* [Requirement]:
Reproduce each entry below exactly, without omitting any.

:::::

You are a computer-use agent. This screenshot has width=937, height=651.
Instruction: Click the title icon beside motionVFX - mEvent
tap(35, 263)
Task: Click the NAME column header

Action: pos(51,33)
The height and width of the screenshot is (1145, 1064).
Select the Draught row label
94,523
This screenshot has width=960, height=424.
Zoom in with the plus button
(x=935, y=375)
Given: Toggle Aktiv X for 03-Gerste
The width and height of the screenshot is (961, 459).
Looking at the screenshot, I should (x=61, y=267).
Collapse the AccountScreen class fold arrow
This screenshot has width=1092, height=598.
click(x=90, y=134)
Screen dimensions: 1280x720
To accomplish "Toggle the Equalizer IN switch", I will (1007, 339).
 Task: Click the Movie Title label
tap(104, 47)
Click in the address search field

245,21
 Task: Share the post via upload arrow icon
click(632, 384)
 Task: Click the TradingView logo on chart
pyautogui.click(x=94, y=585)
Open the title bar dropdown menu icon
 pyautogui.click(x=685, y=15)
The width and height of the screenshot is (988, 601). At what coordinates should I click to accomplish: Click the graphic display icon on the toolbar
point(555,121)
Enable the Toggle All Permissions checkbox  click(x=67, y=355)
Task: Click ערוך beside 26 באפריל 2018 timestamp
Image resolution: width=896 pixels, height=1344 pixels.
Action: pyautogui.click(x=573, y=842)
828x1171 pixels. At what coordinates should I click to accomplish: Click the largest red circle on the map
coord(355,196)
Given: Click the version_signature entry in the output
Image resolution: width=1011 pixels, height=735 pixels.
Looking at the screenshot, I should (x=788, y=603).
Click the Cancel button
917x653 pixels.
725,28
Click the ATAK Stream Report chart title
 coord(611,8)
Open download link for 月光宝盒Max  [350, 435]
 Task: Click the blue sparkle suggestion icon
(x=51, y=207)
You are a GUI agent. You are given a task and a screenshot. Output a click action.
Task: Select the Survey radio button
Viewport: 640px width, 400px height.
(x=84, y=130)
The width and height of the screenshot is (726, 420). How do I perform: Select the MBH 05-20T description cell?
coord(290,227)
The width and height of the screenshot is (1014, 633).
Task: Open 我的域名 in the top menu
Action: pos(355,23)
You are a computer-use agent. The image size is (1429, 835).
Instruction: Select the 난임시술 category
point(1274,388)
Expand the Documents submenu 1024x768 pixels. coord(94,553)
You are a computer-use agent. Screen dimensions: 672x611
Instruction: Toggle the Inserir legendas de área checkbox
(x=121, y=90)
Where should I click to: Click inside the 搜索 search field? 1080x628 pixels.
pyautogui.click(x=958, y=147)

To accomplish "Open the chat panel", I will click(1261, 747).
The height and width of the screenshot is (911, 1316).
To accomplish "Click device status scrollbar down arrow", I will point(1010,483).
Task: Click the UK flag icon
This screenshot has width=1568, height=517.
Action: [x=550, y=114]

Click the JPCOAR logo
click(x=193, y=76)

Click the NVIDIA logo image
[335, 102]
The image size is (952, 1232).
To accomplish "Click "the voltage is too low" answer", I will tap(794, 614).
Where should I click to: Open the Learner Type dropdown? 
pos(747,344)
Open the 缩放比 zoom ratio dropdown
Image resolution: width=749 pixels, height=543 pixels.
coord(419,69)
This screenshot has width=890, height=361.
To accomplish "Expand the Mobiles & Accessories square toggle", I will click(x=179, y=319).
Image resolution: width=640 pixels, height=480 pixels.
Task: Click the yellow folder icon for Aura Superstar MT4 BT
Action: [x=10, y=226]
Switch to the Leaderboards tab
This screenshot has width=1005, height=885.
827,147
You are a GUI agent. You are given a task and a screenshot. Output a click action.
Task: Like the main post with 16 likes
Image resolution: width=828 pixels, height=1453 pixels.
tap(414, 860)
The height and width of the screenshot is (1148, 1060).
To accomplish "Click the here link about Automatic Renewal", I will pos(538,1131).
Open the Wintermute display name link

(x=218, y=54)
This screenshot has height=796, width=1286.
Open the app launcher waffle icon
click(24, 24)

:::::

* [Answer space]:
You are a computer-use agent. This screenshot has width=937, height=651.
Instruction: Click the title icon beside motionVFX - mEvent
tap(35, 263)
Task: Click the NAME column header

Action: pos(51,33)
The height and width of the screenshot is (1145, 1064).
Select the Draught row label
94,523
This screenshot has width=960, height=424.
Zoom in with the plus button
(x=935, y=375)
Given: Toggle Aktiv X for 03-Gerste
The width and height of the screenshot is (961, 459).
Looking at the screenshot, I should (x=61, y=267).
Collapse the AccountScreen class fold arrow
This screenshot has width=1092, height=598.
click(x=90, y=134)
Screen dimensions: 1280x720
To accomplish "Toggle the Equalizer IN switch", I will (1007, 339).
 Task: Click the Movie Title label
tap(104, 47)
Click in the address search field

245,21
 Task: Share the post via upload arrow icon
click(632, 384)
 Task: Click the TradingView logo on chart
pyautogui.click(x=94, y=585)
Open the title bar dropdown menu icon
 pyautogui.click(x=685, y=15)
The width and height of the screenshot is (988, 601). At what coordinates should I click to accomplish: Click the graphic display icon on the toolbar
point(555,121)
Enable the Toggle All Permissions checkbox  click(x=67, y=355)
Task: Click ערוך beside 26 באפריל 2018 timestamp
Image resolution: width=896 pixels, height=1344 pixels.
Action: pyautogui.click(x=573, y=842)
828x1171 pixels. At what coordinates should I click to accomplish: Click the largest red circle on the map
coord(355,196)
Given: Click the version_signature entry in the output
Image resolution: width=1011 pixels, height=735 pixels.
Looking at the screenshot, I should (x=788, y=603).
Click the Cancel button
917x653 pixels.
725,28
Click the ATAK Stream Report chart title
 coord(611,8)
Open download link for 月光宝盒Max  [350, 435]
 Task: Click the blue sparkle suggestion icon
(x=51, y=207)
You are a GUI agent. You are given a task and a screenshot. Output a click action.
Task: Select the Survey radio button
Viewport: 640px width, 400px height.
(x=84, y=130)
The width and height of the screenshot is (726, 420). How do I perform: Select the MBH 05-20T description cell?
coord(290,227)
The width and height of the screenshot is (1014, 633).
Task: Open 我的域名 in the top menu
Action: pos(355,23)
You are a computer-use agent. The image size is (1429, 835).
Instruction: Select the 난임시술 category
point(1274,388)
Expand the Documents submenu 1024x768 pixels. coord(94,553)
You are a computer-use agent. Screen dimensions: 672x611
Instruction: Toggle the Inserir legendas de área checkbox
(x=121, y=90)
Where should I click to: Click inside the 搜索 search field? 1080x628 pixels.
pyautogui.click(x=958, y=147)

To accomplish "Open the chat panel", I will click(1261, 747).
The height and width of the screenshot is (911, 1316).
To accomplish "Click device status scrollbar down arrow", I will point(1010,483).
Task: Click the UK flag icon
This screenshot has width=1568, height=517.
Action: [x=550, y=114]

Click the JPCOAR logo
click(x=193, y=76)

Click the NVIDIA logo image
[335, 102]
The image size is (952, 1232).
To accomplish "Click "the voltage is too low" answer", I will tap(794, 614).
Where should I click to: Open the Learner Type dropdown? 
pos(747,344)
Open the 缩放比 zoom ratio dropdown
Image resolution: width=749 pixels, height=543 pixels.
coord(419,69)
This screenshot has width=890, height=361.
To accomplish "Expand the Mobiles & Accessories square toggle", I will click(x=179, y=319).
Image resolution: width=640 pixels, height=480 pixels.
Task: Click the yellow folder icon for Aura Superstar MT4 BT
Action: [x=10, y=226]
Switch to the Leaderboards tab
This screenshot has width=1005, height=885.
827,147
You are a GUI agent. You are given a task and a screenshot. Output a click action.
Task: Like the main post with 16 likes
Image resolution: width=828 pixels, height=1453 pixels.
tap(414, 860)
The height and width of the screenshot is (1148, 1060).
To accomplish "Click the here link about Automatic Renewal", I will pos(538,1131).
Open the Wintermute display name link

(x=218, y=54)
This screenshot has height=796, width=1286.
Open the app launcher waffle icon
click(24, 24)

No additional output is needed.